#### Records supplied
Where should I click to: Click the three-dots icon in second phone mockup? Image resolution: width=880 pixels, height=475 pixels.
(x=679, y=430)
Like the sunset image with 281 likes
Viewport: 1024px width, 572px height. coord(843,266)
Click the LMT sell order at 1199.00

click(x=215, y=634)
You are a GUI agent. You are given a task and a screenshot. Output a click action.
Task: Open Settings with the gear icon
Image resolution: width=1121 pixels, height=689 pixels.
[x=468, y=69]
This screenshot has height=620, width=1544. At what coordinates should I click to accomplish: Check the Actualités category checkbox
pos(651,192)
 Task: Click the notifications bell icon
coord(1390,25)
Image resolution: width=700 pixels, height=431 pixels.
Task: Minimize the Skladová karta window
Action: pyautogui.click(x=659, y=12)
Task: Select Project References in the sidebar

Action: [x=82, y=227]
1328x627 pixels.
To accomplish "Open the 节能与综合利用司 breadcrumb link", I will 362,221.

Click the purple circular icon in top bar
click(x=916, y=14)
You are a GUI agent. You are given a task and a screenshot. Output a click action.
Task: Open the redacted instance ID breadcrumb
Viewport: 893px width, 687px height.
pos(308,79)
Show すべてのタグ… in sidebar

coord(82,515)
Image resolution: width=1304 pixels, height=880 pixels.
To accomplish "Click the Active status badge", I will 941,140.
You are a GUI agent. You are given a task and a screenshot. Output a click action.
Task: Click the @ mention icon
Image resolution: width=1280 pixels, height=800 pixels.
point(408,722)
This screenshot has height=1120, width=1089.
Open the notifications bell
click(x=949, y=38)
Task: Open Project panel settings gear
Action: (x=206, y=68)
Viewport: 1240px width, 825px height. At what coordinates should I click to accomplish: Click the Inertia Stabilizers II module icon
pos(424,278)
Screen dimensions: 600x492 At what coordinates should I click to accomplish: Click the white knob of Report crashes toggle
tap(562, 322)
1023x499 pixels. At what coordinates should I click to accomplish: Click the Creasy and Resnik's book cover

#### What the exercise asks
Would you write the records out again, word for word?

#### Expected output
Where should I click to: Click the three-dots icon in second phone mockup? Image resolution: width=880 pixels, height=475 pixels.
(x=679, y=430)
Like the sunset image with 281 likes
Viewport: 1024px width, 572px height. coord(843,266)
Click the LMT sell order at 1199.00

click(x=215, y=634)
You are a GUI agent. You are given a task and a screenshot. Output a click action.
Task: Open Settings with the gear icon
Image resolution: width=1121 pixels, height=689 pixels.
[x=468, y=69]
This screenshot has height=620, width=1544. At what coordinates should I click to accomplish: Check the Actualités category checkbox
pos(651,192)
 Task: Click the notifications bell icon
coord(1390,25)
Image resolution: width=700 pixels, height=431 pixels.
Task: Minimize the Skladová karta window
Action: pyautogui.click(x=659, y=12)
Task: Select Project References in the sidebar

Action: [x=82, y=227]
1328x627 pixels.
To accomplish "Open the 节能与综合利用司 breadcrumb link", I will 362,221.

Click the purple circular icon in top bar
click(x=916, y=14)
You are a GUI agent. You are given a task and a screenshot. Output a click action.
Task: Open the redacted instance ID breadcrumb
Viewport: 893px width, 687px height.
pos(308,79)
Show すべてのタグ… in sidebar

coord(82,515)
Image resolution: width=1304 pixels, height=880 pixels.
To accomplish "Click the Active status badge", I will 941,140.
You are a GUI agent. You are given a task and a screenshot. Output a click action.
Task: Click the @ mention icon
Image resolution: width=1280 pixels, height=800 pixels.
point(408,722)
This screenshot has height=1120, width=1089.
Open the notifications bell
click(x=949, y=38)
Task: Open Project panel settings gear
Action: (x=206, y=68)
Viewport: 1240px width, 825px height. At what coordinates should I click to accomplish: Click the Inertia Stabilizers II module icon
pos(424,278)
Screen dimensions: 600x492 At what coordinates should I click to accomplish: Click the white knob of Report crashes toggle
tap(562, 322)
1023x499 pixels. At what coordinates should I click to accomplish: Click the Creasy and Resnik's book cover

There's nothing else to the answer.